[Collected data]
════
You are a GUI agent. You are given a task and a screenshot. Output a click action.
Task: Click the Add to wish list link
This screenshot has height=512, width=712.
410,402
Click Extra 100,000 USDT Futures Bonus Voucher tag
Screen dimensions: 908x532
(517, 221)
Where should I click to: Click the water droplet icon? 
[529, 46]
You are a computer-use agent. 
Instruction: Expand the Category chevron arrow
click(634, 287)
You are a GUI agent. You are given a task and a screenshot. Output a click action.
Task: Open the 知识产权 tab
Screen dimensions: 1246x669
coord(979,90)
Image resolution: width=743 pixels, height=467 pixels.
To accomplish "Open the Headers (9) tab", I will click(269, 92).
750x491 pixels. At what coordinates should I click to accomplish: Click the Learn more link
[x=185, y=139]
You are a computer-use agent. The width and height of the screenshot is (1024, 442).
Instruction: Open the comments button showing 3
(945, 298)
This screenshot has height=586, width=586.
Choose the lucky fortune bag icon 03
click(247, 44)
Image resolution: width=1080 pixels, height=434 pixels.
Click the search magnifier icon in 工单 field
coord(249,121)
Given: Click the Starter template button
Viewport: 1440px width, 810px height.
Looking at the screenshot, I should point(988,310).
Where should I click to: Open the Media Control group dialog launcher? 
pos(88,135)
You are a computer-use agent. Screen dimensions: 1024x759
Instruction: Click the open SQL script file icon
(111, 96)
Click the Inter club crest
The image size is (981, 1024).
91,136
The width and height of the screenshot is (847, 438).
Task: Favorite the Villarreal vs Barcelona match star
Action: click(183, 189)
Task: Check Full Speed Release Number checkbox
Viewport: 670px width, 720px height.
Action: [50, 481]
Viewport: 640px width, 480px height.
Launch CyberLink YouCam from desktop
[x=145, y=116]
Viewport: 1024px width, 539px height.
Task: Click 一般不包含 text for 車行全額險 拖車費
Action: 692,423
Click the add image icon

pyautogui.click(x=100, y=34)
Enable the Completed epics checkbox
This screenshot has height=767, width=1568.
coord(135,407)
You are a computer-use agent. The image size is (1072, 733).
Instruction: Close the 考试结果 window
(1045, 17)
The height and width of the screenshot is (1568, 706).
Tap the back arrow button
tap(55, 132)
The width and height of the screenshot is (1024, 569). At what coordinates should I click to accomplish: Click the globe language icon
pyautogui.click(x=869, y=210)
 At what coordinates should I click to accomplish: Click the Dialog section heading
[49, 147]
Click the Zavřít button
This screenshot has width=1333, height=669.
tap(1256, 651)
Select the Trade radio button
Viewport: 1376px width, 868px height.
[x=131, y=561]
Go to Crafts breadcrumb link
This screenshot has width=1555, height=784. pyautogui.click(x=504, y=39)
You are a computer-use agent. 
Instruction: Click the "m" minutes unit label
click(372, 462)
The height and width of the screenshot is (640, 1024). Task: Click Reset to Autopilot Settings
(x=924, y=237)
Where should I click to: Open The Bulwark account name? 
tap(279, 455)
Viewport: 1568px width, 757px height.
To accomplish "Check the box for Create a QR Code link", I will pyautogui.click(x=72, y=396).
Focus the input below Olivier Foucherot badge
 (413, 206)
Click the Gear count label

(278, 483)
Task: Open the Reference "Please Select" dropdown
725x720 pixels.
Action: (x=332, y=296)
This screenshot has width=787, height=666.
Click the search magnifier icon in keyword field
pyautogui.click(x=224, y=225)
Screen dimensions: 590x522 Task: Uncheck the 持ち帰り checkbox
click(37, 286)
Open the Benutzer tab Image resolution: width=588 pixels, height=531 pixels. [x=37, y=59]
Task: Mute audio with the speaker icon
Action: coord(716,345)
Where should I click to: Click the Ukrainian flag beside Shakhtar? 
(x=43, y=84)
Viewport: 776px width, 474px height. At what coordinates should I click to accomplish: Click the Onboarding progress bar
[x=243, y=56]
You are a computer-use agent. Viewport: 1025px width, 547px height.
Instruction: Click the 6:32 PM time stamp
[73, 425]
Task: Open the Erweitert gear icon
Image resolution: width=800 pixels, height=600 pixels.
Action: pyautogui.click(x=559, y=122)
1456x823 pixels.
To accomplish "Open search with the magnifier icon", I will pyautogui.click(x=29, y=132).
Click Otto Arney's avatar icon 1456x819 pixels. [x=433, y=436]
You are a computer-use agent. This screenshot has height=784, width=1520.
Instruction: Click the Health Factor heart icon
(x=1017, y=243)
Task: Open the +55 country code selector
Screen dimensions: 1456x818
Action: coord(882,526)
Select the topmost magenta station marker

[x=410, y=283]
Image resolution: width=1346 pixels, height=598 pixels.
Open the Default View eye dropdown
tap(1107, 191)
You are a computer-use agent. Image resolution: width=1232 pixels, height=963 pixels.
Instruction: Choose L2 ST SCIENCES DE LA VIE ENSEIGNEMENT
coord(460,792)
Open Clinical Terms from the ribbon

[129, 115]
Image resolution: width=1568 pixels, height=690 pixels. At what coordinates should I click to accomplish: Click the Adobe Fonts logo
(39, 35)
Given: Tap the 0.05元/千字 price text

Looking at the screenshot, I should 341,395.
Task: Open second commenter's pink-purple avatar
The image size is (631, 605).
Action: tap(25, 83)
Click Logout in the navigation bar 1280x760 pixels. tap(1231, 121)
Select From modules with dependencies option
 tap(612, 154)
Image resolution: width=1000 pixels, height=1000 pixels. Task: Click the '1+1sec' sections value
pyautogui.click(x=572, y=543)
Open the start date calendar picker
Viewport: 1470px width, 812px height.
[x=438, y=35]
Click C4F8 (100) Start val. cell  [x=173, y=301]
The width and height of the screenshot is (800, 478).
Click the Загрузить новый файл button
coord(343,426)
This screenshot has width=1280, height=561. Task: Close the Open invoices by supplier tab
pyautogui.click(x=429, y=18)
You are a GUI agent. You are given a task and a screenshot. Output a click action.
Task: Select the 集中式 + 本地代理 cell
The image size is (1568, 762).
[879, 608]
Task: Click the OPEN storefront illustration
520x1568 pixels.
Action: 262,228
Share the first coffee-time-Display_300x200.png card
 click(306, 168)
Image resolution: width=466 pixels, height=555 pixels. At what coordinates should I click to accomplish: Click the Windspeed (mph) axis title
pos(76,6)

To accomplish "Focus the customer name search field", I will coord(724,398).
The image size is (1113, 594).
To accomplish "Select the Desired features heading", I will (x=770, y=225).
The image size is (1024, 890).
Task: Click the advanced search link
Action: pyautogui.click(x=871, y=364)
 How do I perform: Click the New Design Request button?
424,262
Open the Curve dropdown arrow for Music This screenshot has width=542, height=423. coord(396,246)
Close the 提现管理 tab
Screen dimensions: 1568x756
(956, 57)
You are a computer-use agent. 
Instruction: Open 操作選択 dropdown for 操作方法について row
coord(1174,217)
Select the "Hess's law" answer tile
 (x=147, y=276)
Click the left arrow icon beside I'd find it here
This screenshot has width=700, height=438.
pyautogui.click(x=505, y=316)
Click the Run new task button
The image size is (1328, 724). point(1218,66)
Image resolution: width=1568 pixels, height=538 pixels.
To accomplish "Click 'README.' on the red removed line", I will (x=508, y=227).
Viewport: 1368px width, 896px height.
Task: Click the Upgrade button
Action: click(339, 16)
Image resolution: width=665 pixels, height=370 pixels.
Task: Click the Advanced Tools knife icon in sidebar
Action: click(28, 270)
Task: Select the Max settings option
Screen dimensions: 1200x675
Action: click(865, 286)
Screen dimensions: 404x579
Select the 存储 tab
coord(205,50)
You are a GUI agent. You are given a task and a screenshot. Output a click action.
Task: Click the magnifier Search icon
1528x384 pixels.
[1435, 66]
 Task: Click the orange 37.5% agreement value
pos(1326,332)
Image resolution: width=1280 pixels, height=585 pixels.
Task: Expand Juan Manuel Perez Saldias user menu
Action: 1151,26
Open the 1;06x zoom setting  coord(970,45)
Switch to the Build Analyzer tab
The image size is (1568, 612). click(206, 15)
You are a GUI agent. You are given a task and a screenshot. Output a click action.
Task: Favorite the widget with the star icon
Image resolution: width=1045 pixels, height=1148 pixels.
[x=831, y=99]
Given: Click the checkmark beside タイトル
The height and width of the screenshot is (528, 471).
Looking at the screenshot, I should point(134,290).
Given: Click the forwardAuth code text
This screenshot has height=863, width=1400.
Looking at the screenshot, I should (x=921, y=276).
════
From the records above, repeat exactly the lines from the one with "Where should I click to: Click the water" through the one with "This screenshot has height=586, width=586.", both included.

== Answer to the problem ==
Where should I click to: Click the water droplet icon? 
[529, 46]
You are a computer-use agent. 
Instruction: Expand the Category chevron arrow
click(634, 287)
You are a GUI agent. You are given a task and a screenshot. Output a click action.
Task: Open the 知识产权 tab
Screen dimensions: 1246x669
coord(979,90)
Image resolution: width=743 pixels, height=467 pixels.
To accomplish "Open the Headers (9) tab", I will click(269, 92).
750x491 pixels. At what coordinates should I click to accomplish: Click the Learn more link
[x=185, y=139]
You are a computer-use agent. The width and height of the screenshot is (1024, 442).
Instruction: Open the comments button showing 3
(945, 298)
This screenshot has height=586, width=586.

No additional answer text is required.